Why doesn't NGINX implement work stealing? Wouldn't that help?

tyingq · on Oct 24, 2017

You can control of the queue, but not the entries. You can pass the whole queue/socket around via sendmsg(), but not single entries in the queue. This is hard to solve well in user space.

derefr · on Oct 24, 2017

So, what would a non-userspace solution look like? An HTTP keepalive + pipelining + HTTP2 implementation in the kernel that forwards the demuxed messages as separate packets onto a specially-typed socket, such that a prefork daemon can accept(2) individual HTTP request packets?

tyingq · on Oct 24, 2017

There are a few problems outlined in the article. I was referring to this one:

"epoll() seem to have LIFO behavior which can result in uneven load balancing across workers (in case of accept()ing from a shared socket)"

Which is unrelated to keepalives and pipelining and best addressed in the kernel.

wahern · on Oct 24, 2017

You can accept a socket and pass it to worker processes/threads using whatever scheme desired.

tyingq · on Oct 24, 2017

There are a few problems mentioned in the article, but the main one is before that. It's how to spread the load of the accept() on a single shared socket across more than one worker in a balanced way.

wahern · on Oct 24, 2017

Right, they use EPOLLEXCLUSIVE then complain when no other waiters are woken up. Thundering herd is a problem when you're using hundreds of threads. If you have a smaller number of waiters it's irrelevant. Moreover, under load only a few waiters, if any, will be sleeping on the queue when a new connection comes in, so there won't be any herd at all.

The round-robin patches seemed to be stalled precisely because everyone is bickering over solutions to problems that they've partly created for themselves. They've gone down the rabbit hole and disappeared.

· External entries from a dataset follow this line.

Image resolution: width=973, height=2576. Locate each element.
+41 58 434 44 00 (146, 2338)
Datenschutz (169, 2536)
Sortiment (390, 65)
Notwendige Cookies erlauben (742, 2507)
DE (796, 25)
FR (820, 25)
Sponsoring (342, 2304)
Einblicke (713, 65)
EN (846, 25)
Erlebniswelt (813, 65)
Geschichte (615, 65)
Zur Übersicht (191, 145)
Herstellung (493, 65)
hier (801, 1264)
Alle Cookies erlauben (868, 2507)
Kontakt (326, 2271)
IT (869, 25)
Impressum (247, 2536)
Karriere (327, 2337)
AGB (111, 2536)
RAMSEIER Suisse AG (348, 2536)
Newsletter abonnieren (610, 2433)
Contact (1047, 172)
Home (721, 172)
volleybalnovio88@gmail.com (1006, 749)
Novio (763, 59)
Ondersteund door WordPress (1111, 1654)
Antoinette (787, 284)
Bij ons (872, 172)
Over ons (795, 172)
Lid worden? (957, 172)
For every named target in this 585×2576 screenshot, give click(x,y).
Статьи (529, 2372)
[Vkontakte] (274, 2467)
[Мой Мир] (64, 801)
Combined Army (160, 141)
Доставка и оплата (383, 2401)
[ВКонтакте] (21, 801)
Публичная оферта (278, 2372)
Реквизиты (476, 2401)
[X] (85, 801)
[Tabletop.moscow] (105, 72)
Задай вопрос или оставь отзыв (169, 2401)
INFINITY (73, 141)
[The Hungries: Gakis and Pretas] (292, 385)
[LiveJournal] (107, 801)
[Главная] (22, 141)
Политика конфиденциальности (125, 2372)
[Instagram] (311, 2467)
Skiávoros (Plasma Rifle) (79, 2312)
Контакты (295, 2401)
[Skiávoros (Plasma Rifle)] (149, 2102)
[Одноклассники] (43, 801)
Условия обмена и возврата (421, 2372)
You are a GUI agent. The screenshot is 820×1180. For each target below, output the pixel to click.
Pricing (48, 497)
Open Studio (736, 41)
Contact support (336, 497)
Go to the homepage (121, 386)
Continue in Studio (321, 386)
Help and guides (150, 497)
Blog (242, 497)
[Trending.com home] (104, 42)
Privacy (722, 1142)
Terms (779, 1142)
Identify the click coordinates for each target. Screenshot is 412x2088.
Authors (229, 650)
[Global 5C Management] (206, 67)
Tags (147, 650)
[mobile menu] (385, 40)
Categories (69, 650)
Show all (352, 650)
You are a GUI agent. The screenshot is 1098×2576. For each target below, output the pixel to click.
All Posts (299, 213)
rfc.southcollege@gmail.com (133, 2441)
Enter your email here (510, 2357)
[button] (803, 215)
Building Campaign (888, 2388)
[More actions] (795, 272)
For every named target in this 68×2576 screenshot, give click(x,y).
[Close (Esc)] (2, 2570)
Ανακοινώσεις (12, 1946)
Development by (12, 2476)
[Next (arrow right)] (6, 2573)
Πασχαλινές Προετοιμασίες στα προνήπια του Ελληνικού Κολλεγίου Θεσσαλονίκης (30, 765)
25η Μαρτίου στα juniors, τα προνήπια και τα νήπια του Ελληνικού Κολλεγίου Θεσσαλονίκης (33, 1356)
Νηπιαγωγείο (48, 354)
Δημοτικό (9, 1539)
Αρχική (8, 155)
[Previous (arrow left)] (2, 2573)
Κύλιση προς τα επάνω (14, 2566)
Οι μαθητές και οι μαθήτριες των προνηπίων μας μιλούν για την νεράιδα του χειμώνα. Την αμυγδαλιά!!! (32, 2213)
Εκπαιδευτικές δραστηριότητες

If you want strongly fair scheduling and latency guarantees, just dequeue the sockets and assign them however you want. You introduce a small amount of latency, but you'd get similar latency by enforcing round-robin behavior in the kernel. LIFO is the effective behavior precisely because it's faster for the already running process to dequeue the next event than to park the running process and fire up a sleeping process.

Everybody talks about Windows IOCP, but Windows does precisely this same thing: a pool of threads with a simple scheduling scheme that uses similar asynchronous polling interfaces--just not interfaces exposed to user processes. I suppose it's a PITA to implement this in user space compared to the prepackaged solution Windows provides, but then again the Unix/Linux model is to make it easy to implement these solutions yourself, as opposed to providing one solution without exposing the underlying interfaces. Remember, scheduling, locking, and IPC primitives are much faster on Linux than on Windows. That's not coincidental. If you're not prepared to roll your own--if you want the vendor do you all the work for you--don't use Linux. The best features (and feature additions) in the Unix universe aren't oriented toward specific production problems, but toward interfaces that make it easier to roll your own solutions. Adding more flags to epoll long ago passed the point of diminishing returns.